MCI and Nextel will be influential in this war, but as parts of bigger companies.

AOL will be on the side of the cable industry this time because Time Warner is the nation's No. 2 cable company.

The most extreme threat facing the phone companies, Cleland said, "is that technology companies can figure out how to do voice over the Internet for free, or nearly free."

Millions of early adopters are already making calls over the Web using voice over Internet protocol. There are technology and voice quality problems, but if they can be conquered, the old-line phone companies will likely lose Telecom World War II.

Washington lawyers and lobbyists will be mobilized in the fight for the future of electronic communications. But they are not going to be the decisive combatants they were in the fight that began 30 years ago when William G. McGowan filed the lawsuit that won MCI the right to compete in the long-distance business.

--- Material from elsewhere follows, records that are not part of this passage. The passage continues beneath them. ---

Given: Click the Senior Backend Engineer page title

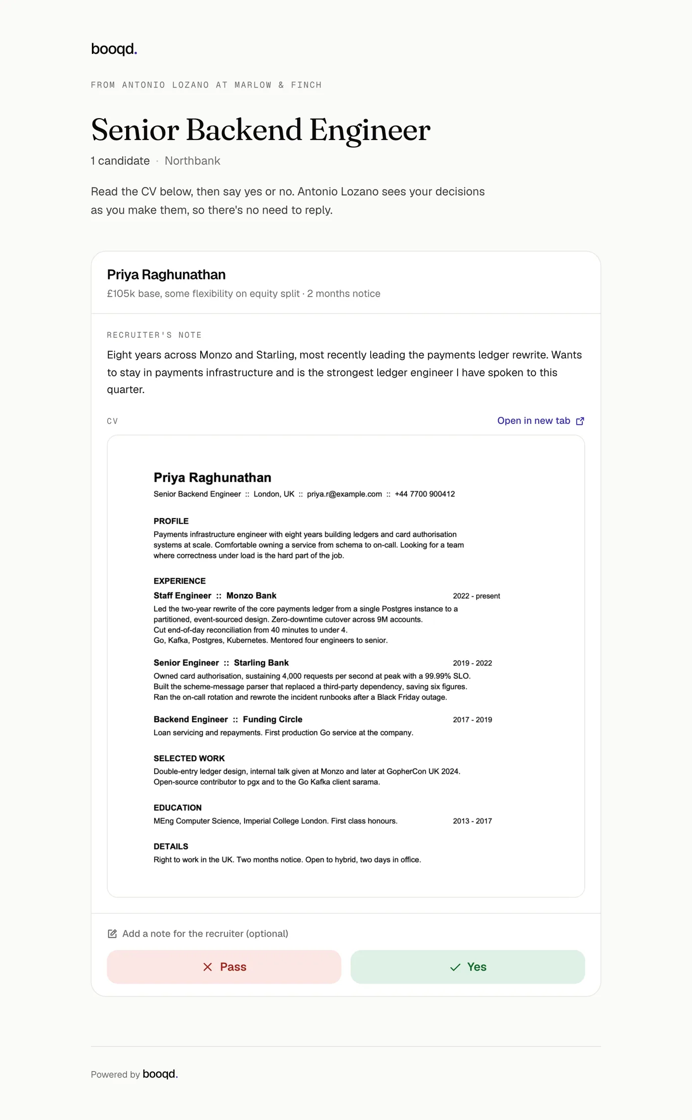Looking at the screenshot, I should [260, 130].
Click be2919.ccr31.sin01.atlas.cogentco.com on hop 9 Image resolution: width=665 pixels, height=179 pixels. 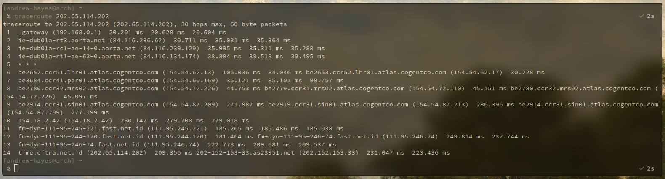pos(338,104)
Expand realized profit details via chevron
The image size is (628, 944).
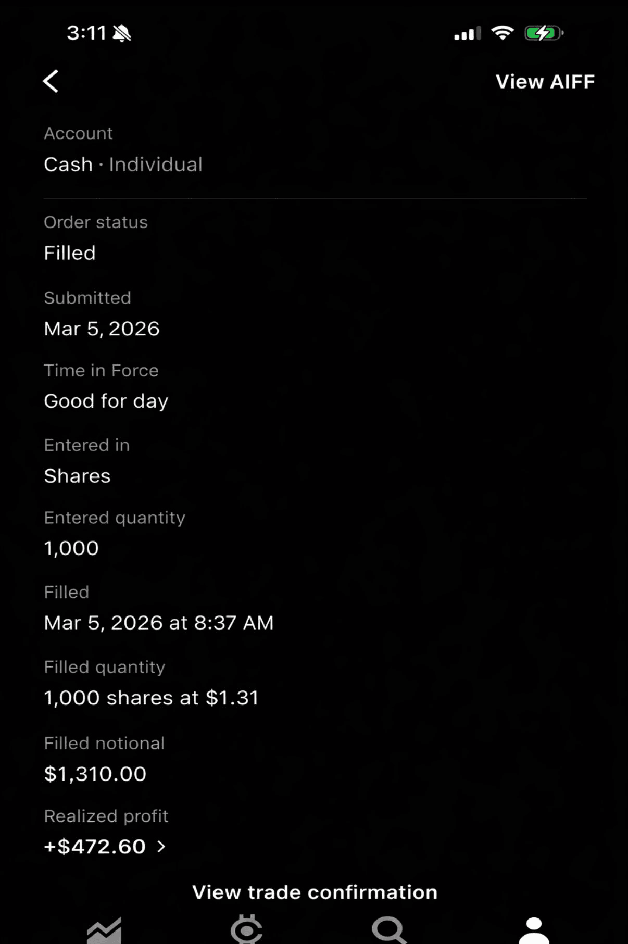[161, 846]
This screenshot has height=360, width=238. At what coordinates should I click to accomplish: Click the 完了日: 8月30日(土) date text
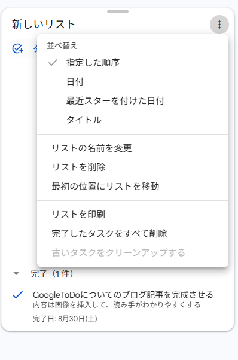point(65,319)
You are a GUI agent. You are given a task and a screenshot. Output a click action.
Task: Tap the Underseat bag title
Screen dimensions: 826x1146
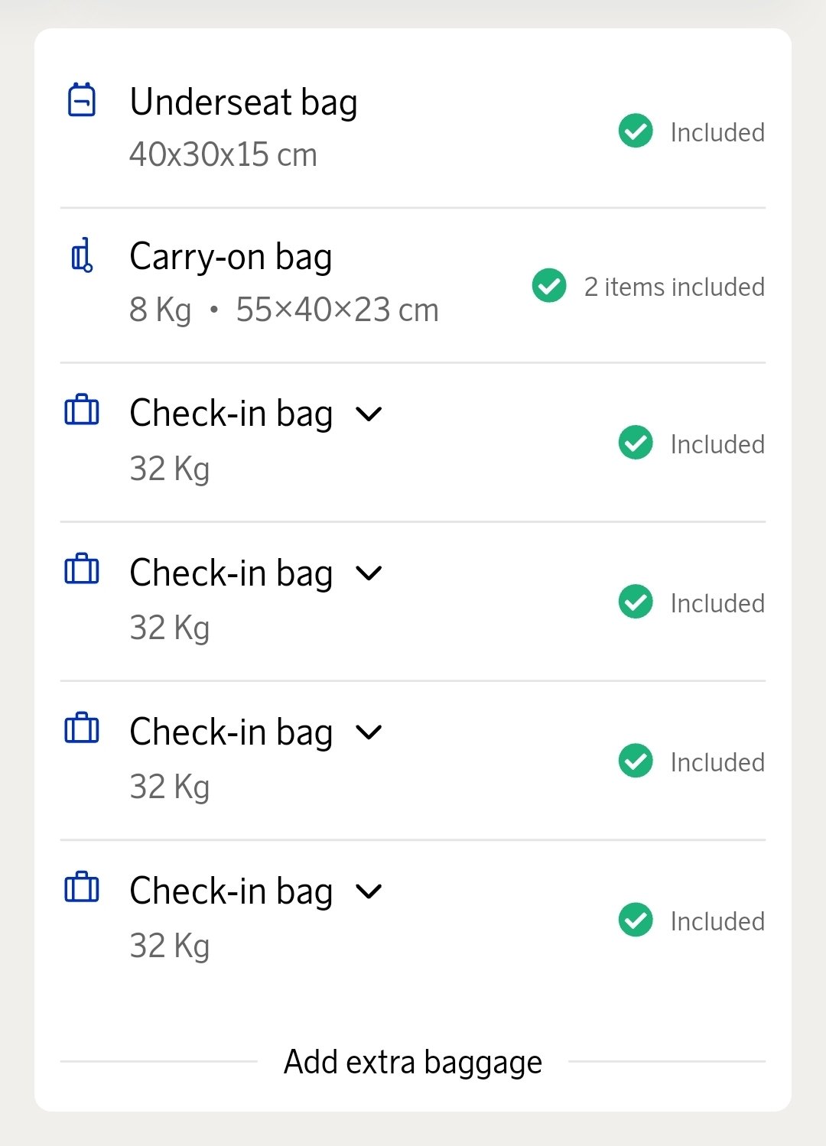(243, 102)
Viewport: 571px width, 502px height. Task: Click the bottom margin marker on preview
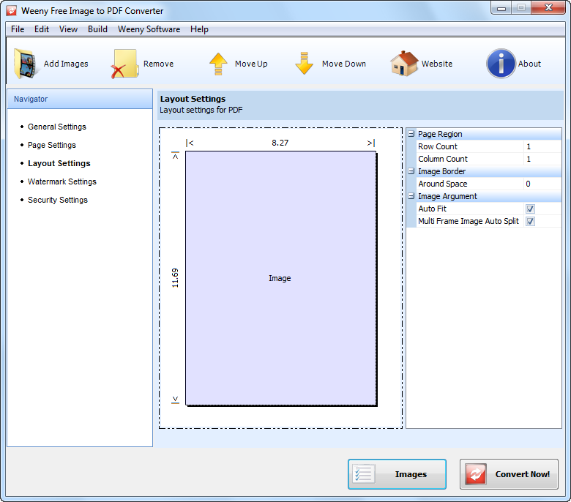(x=175, y=399)
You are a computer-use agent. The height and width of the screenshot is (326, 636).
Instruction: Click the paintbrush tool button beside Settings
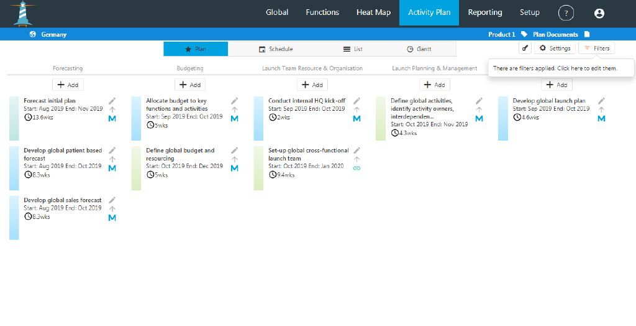[x=525, y=49]

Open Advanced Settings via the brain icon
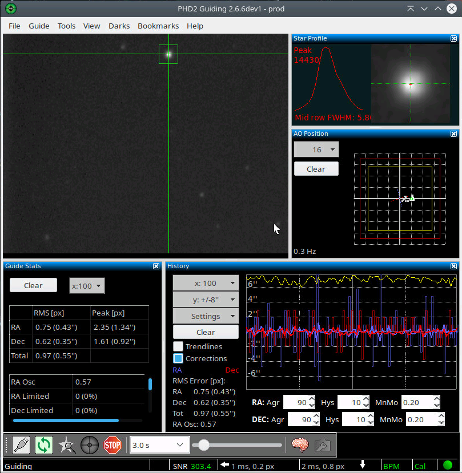point(301,445)
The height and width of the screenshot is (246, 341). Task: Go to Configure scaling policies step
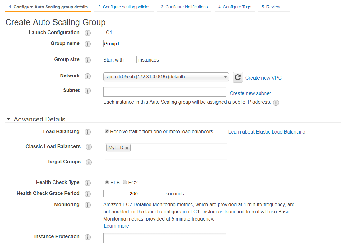(x=124, y=7)
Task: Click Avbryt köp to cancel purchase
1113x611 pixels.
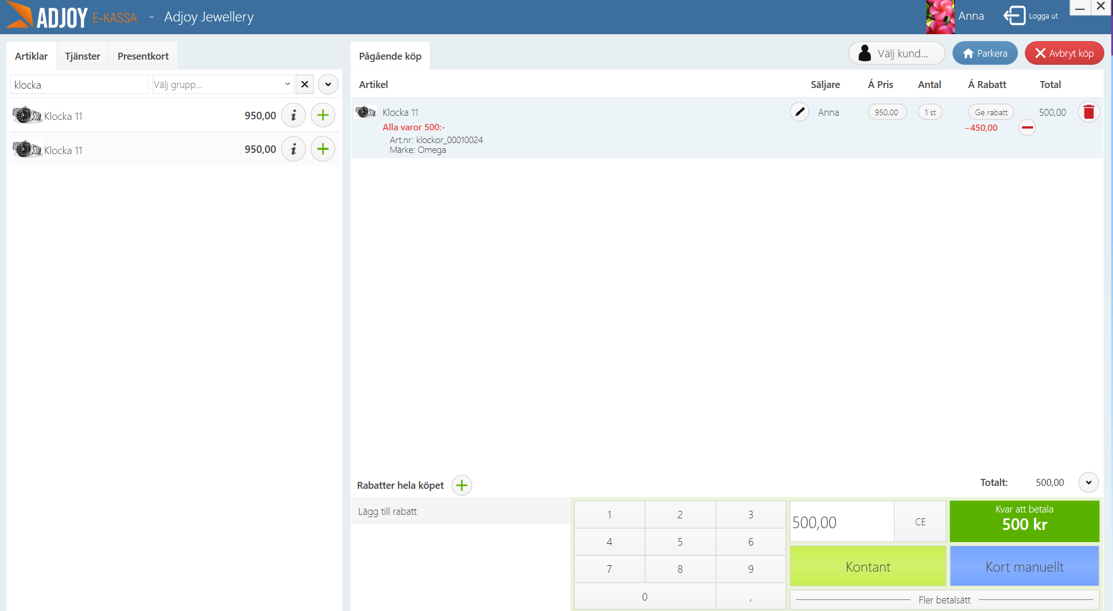Action: click(x=1064, y=53)
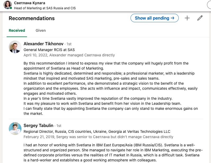Click the 1st badge next to Alexander Tikhonov

pos(69,44)
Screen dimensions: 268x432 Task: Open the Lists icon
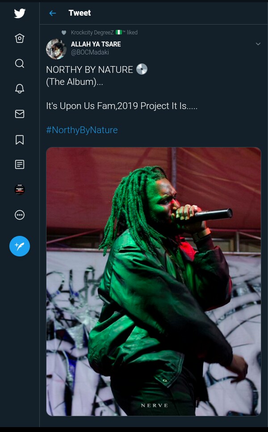click(x=20, y=164)
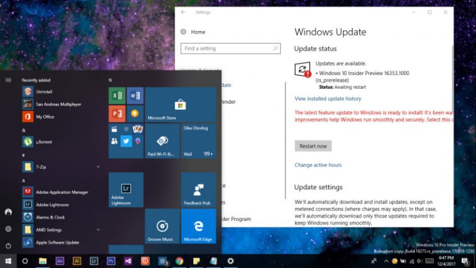Image resolution: width=476 pixels, height=268 pixels.
Task: Click the Adobe Lightroom tile
Action: [126, 190]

Since then, competition has driven down the price of long-distance calls -- and the value of the long-distance companies. MCI was sold to WorldCom for $30 billion. After Chapter 11 reorganization, what remains of the MCI-WorldCom operation has attracted bids from Qwest Communications International Inc. and Verizon Communications Inc. that range from $6.75 billion to $8 billion.

Cheaper phone calls and cheaper phone stocks are the free market at work, dollars-and-cents examples of the "creative destruction" that capitalism can unleash.